Das Bruttoinlandsprodukt (BIP) pro Kopf liegt bei 11.352 US-Dollar. Damit liegt das Land auf Platz 10 der ärmsten Länder in Europa. Ärmer sind nur noch Staaten wie Albanien, Armenien, Moldawien, Kosovo oder die Ukraine. Jeder fünfte Serbe ist von Armut betroffen.
Um die Kriterien für den angestrebten EU-Beitritt zu erfüllen, haben die letzten Regierungen die wenigen Reste sozialer Sicherung immer weiter gestutzt. Gleichzeitig wachsen die Vermögen der schmalen Oberschicht des Landes. Auch die Aufrüstung wurde in den vergangenen Jahren weiter forciert.
Vor diesem Hintergrund haben die Proteste einen sozialen Charakter und richten sich gegen das gesamte politische System. Seit der Machtübernahme von Vučić kam es immer wieder zu spontanen Protesten, zuletzt 2023 nach einem Amoklauf an einer Schule in Belgrad.
Neben der Veröffentlichung aller Dokumente über das Unglück in Novi Sad fordern die Protestierenden die Strafverfolgung gewalttätiger Angreifer auf die Studenten sowie die Freilassung aller inhaftierten Demonstranten. Darüber hinaus verlangen sie die Erhöhung des Bildungsbudgets um 20 Prozent.
Vučić hat auf die anhaltenden Proteste reagiert, indem er seinen Ministerpräsidenten Miloš Vučević opferte, den er Ende Januar zum Rücktritt zwang. Vučević führte eine extrem rechte Regierung aus Fortschrittspartei (SNS) und Sozialistischer Partei (SPS), der nationalistischen Partei des ehemaligen Staatschefs Slobodan Milošević. Neuwahlen schloss Vučić dagegen aus, daher brachte das Manöver die Proteste nicht zum Erliegen.
Ebenso wenig hat das brutale Vorgehen gegen die Protestierenden diese bislang eingeschüchtert. Nicht nur die offiziellen Sicherheitskräfte gehen mit großer Härte gegen die Demonstranten vor, sondern auch Mitglieder der SNS, die enge Verbindungen zu faschistischen Gruppierungen pflegen, überfallen Studenten. Teilweise fuhren sie mit Autos in Gruppen von friedlichen Demonstranten.

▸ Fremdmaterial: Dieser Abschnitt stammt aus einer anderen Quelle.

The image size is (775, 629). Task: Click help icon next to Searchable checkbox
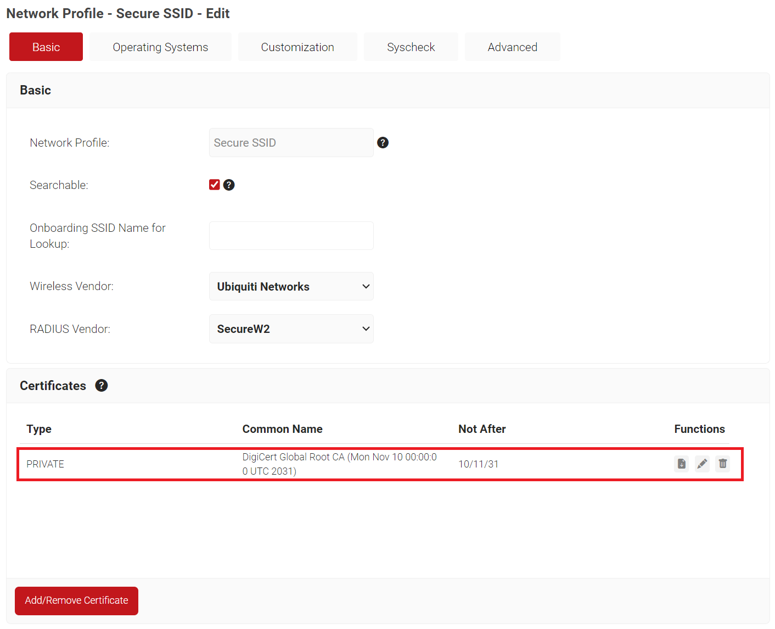point(229,185)
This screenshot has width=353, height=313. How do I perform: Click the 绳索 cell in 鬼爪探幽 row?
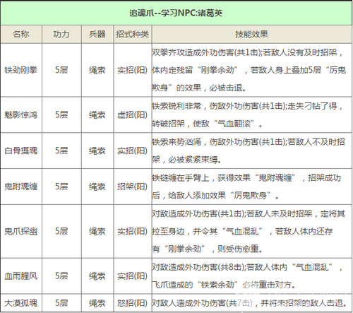point(97,231)
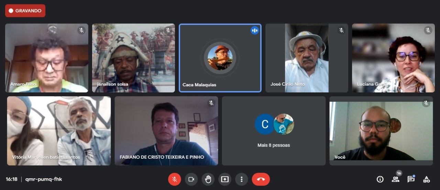Open the three-dot more options menu

242,179
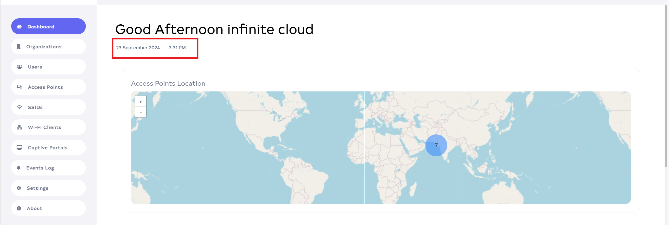Image resolution: width=669 pixels, height=225 pixels.
Task: Open the Organizations menu item
Action: [x=44, y=47]
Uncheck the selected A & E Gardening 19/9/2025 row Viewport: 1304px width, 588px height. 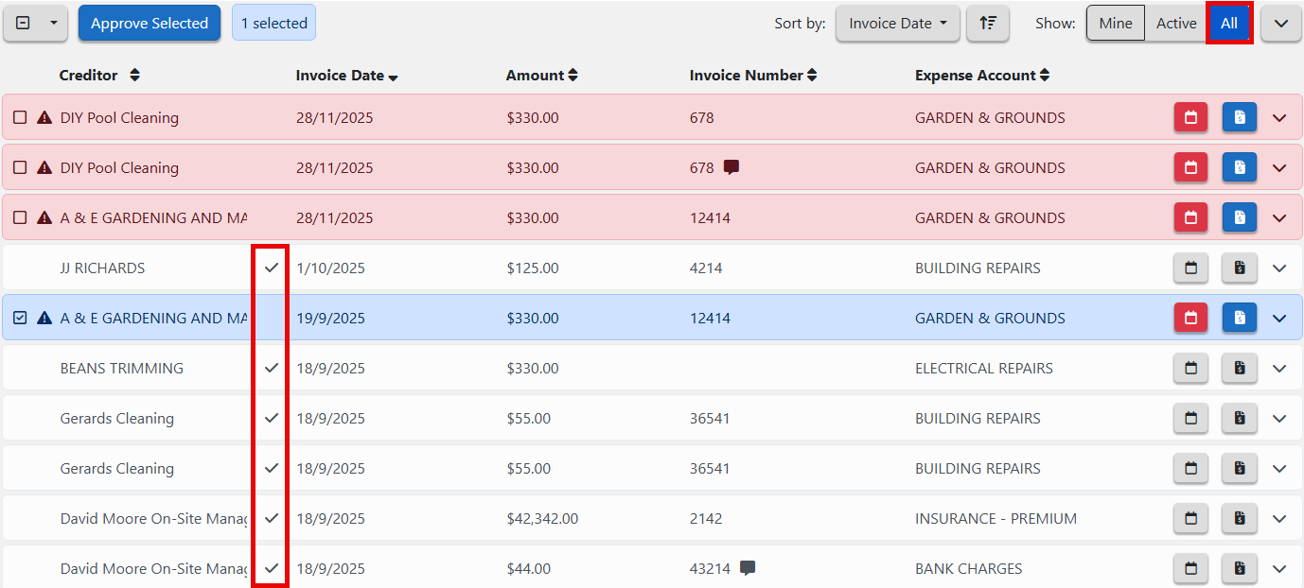pos(20,319)
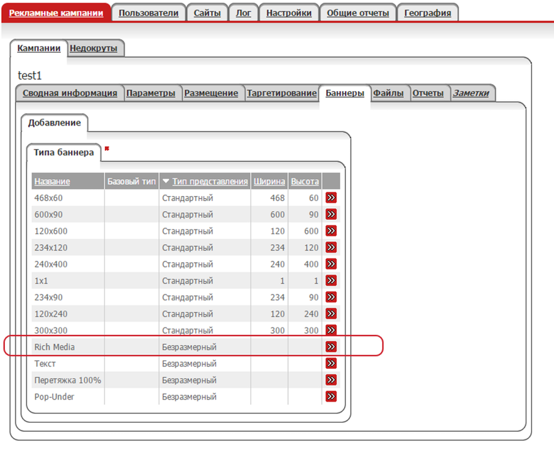Sort table by Высота column
Viewport: 554px width, 455px height.
[x=305, y=182]
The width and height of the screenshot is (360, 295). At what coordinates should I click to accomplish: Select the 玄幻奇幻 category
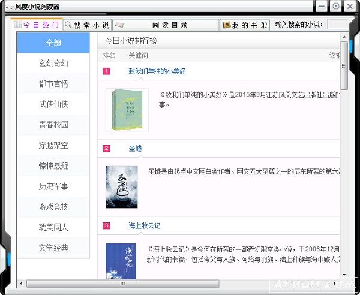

Unterstützung erhält Vučić dabei aus der Europäischen Union. EU-Kommissionspräsidentin Ursula von der Leyen, die nicht zögert, jeden Protest, der sich in irgendeiner Weise gegen Russland richtet, zu unterstützen, äußerte sich nicht zu den Protesten in Serbien. Gert Jan Koopman, Generaldirektor für Nachbarschaft und Erweiterungsverhandlungen der EU, hatte bei einem Besuch in Belgrad lediglich den „stetigen Fortschritt“ in Richtung EU vermerkt und die Proteste ebenfalls ignoriert.
Grund hierfür sind die Interessen der führenden europäischen Mächte auf dem Balkan. Serbien, ein wichtiger Akteur auf dem Balkan, soll dort für Stabilität sorgen und weiterhin für die Kriegspolitik der EU gegen Russland eingespannt werden. Vučić hat nicht nur den russischen Einmarsch in die Ukraine im Jahr 2022 verurteilt, sondern näherte sich zuletzt auch militärisch immer stärker der EU an. Schon 2023 verzichtete Belgrad auf den geplanten Kauf einer neuen Serie russischer Kampfjets zugunsten eines 2,7-Milliarden-Euro-Vertrages über die Lieferung von zwölf französischen Kampfflugzeugen.
Serbische Militärvertreter erklärten darüber hinaus, keine weiteren russischen Waffen über Lizenzproduktionen in Drittländern zu beziehen. Stattdessen hat Serbien mittlerweile über Drittländer Munition im Wert von etwa 800 Millionen Euro an die Ukraine geliefert und unterstützt damit die Kriegspolitik gegen Russland.
Serbien nimmt darüber hinaus eine zentrale Rolle in der Politik der EU ein, Europa gegen Flüchtlinge abzuschotten. Das Land liegt auf der sogenannten Balkanroute und geht mit Gewalt gegen Migranten vor, die versuchen, über die Route nach Europa zu gelangen.
Im letzten Jahr unterzeichnete Belgrad ein Abkommen mit der EU, das die Stationierung der EU-Grenzschutzagentur Frontex entlang der serbischen Grenzen zu Bosnien und Herzegowina sowie zu Nordmazedonien erlaubt.
Außerdem verfügt Serbien über Bodenschätze, die von großem Interesse für die europäische Automobilindustrie sind. Im Juni vergangenen Jahres begleitete Bundeskanzler Olaf Scholz die Unterzeichnung eines „Memorandums über kritische Rohstoffe“ in Belgrad. Das Memorandum sieht die Wiederaufnahme des Lithiumabbaus im Westen Serbiens vor.